Conversations about life & privacy in the digital age

The Marriage & Separation of PRIVACY and SECURITY

We’re finding that lot of people aren’t aware of the difference between privacy and security. And for good reason. It can be confusing. They are, after all, so closely linked and equal in importance – you have to have them both.

Think of it like this:

You hope and expect that your bank is SECURE. You expect that no one else can access your account, access your money, and take advantage of your data and assets. It is also critical to the bank’s existence and business that they take the highest security measures to make sure your money and information is safe.

But a bank IS NOT private – they can see your information, how much money is in your account, and can alter information (sans say a Swiss bank account). There is a lot of expectation around trust in this capacity.

PRIVACY is more so the safety deposit box you keep at the bank. Only you have the key. It is not only kept secure, at the bank’s location, through their elaborate measures to give you that assurance, but it is also PRIVATE. You are the only one who can see the contents of the box. (Remember the scene in the Bourne Identity, when Jason Bourne goes to the bank to get his black security box? He gets the key, the box, takes it to a room, closes the curtain, and opens it. Alone, with privacy and security as his allies, he is able to access his gun, passports and money. Look out world!)

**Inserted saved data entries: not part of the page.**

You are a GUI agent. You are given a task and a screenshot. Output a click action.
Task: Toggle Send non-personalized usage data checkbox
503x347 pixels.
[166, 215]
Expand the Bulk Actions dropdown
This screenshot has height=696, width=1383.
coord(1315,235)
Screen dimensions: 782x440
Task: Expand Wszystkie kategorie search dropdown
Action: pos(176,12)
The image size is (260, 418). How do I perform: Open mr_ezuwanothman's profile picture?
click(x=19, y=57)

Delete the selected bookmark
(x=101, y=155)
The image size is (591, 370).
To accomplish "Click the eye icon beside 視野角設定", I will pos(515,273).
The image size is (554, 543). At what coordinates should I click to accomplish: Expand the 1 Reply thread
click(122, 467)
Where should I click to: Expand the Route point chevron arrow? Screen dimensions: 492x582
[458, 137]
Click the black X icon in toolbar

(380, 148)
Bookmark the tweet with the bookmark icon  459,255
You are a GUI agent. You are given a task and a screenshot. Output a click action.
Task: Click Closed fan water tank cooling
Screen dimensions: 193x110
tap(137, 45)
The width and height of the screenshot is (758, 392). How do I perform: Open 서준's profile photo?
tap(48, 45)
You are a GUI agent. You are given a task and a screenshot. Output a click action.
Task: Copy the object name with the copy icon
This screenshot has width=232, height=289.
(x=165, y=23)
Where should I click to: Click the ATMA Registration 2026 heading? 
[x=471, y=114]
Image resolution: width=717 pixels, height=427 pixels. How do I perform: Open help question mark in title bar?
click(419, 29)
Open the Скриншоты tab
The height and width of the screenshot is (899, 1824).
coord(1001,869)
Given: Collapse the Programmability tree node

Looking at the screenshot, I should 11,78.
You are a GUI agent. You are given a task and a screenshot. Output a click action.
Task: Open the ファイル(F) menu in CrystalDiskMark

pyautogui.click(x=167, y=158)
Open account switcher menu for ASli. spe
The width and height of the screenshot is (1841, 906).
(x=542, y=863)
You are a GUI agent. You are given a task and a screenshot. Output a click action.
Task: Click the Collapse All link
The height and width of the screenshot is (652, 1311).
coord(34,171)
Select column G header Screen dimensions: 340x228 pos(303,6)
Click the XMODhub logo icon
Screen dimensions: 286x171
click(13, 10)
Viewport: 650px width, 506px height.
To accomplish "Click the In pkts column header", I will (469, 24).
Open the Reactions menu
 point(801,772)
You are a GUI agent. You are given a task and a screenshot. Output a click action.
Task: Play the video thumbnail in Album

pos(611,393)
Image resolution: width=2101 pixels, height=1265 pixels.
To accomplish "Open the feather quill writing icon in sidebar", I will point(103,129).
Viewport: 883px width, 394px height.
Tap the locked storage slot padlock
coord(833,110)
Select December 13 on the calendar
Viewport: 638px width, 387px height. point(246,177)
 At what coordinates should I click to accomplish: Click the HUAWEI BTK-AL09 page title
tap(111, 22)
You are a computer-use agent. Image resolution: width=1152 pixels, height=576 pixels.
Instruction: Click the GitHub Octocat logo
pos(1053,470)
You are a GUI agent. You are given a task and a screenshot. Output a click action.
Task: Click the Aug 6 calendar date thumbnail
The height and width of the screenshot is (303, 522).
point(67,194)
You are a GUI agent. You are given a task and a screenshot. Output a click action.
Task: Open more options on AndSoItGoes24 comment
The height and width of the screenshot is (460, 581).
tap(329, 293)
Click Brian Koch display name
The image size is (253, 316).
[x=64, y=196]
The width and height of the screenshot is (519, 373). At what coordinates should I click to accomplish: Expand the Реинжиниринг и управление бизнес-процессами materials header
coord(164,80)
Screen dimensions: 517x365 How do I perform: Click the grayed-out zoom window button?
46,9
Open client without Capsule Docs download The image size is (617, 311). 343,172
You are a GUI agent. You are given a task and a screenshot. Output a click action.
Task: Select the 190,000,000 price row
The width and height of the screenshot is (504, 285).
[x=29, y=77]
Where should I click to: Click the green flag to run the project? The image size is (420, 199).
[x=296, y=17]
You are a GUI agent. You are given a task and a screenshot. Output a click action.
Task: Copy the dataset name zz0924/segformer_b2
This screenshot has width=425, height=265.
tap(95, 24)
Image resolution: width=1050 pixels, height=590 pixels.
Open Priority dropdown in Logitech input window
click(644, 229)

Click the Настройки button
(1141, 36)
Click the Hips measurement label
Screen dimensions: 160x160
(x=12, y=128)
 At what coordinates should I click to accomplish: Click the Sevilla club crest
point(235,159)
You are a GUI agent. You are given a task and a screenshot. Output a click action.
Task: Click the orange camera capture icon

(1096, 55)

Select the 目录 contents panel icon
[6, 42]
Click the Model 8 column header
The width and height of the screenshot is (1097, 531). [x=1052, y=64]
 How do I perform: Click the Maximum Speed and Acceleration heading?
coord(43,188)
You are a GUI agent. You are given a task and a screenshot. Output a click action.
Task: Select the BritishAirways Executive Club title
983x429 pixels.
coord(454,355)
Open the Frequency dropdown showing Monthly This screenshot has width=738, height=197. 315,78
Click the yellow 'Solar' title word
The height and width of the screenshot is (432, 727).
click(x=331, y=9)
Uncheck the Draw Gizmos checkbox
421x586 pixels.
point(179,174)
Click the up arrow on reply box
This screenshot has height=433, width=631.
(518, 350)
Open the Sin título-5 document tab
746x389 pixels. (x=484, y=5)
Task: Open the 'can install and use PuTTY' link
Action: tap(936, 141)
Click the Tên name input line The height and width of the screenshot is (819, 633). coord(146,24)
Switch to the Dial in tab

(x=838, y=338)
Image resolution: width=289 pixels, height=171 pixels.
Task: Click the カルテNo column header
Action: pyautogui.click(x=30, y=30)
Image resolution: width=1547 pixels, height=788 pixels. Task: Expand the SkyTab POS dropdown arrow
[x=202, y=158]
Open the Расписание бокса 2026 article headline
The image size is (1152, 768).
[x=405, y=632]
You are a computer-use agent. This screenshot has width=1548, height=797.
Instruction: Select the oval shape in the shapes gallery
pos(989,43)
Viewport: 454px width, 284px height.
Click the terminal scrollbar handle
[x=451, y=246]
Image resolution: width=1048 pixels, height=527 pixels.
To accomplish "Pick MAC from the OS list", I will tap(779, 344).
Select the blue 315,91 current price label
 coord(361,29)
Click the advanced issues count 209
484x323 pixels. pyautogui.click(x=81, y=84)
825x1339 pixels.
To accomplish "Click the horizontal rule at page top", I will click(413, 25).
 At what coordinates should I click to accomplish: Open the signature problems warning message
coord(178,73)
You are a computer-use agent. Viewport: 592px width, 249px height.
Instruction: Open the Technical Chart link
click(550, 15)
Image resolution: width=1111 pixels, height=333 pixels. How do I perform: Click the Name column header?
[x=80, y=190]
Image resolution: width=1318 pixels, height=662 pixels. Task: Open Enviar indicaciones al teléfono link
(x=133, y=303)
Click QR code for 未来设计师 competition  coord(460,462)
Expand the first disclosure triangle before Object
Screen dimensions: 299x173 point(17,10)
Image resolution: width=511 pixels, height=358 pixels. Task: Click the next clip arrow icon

Here’s another example: A toilet in a glass room with a bolt lock on it. It is secure. But definitely not private.

One last example: You write in a journal, and hide it in your underwear drawer. It is private, or at least this is your intent, as it holds your own personal thoughts, opinions, or experiences. But it might not be secure. All it takes is a nosy sibling to seek it out, or stumble across it. Like that, your privacy is compromised.

All of this to say, in today’s ever-increasing tech-saturated society, your files, data, and information is more exposed than ever before. We believe it is important that you know what different sites and products you use are doing with your data, or at least have access to that transparency.

Just as you probably desire to use a bathroom NOT in a glass room, know only you can access your safety deposit box at the bank, and that your journal will stay private, so we work to uphold and respect this need. We work to offer you a completely private storage, sync, and share environment. We work to offer you the peace of mind that comes with knowing that only YOU have access to all of your files and data, no one at SpiderOak can see it (we call this our Zero-Knowledge privacy standard). This is our highest priority.

Since the inception of our product, we have worked to marry privacy and security for YOUR complete benefit and peace of mind. The whole reason SpiderOak was created was because there was a need for a private, central repository where we, where you, could safely store all of (y)our data.

“Privacy is not a feature to tack onto a list,” said Ethan Oberman, SpiderOak CEO. “It is very much a part of how you build and structure your product from its inception. We’ve taken this integrated approach in a zero-knowledge environment.”

How would YOU explain the difference between privacy and security? Leave us your analogy in the comments below.

Comments

  1. WindPower says:

    Privacy is the ability to select who you want to have access to what data.

    Security is the technical means you employ to make this ability unalienable.

  2. Kjetil H says:

    Heh, in a way strange to think about privacy and security as being so alike when they appear to be more like opposites in the media.

    It depends on what angle you're like at from; from a purely "secure access" perspective, then I would agree, but let's remember security is also about control, prevention of crime and tracing the perpetrators – this is where security and privacy become opposites.

    For example the US governments spying on their citizens via NSA, the German governments creating Trojans to gain back door access (can we please call this anti-anti-security or something) to god knows what end-users/servers/all of the above? And the various data retention laws forced upon ISPs in for example Australia. All in the name of security. And this was just a few mentions, if security and privacy are brothers they're more like Mario and Wario (are they brothers? Probably a distant cousin? Well, you get the point) instead of Mario and Luigi.

  3. John says:

    This is BS. You, Spideroak, are just like the rest of your customers (who don't know the difference between security and privacy)!!!
    Safety deposit box is NOT private. Govement CAN, DID and DOES look into the contents of the Safey deposit box when need arise. And guess what, the bank has a spare key to it too. Surprise, surprise!
    So you are either playing with words or as dumb as the rest of us.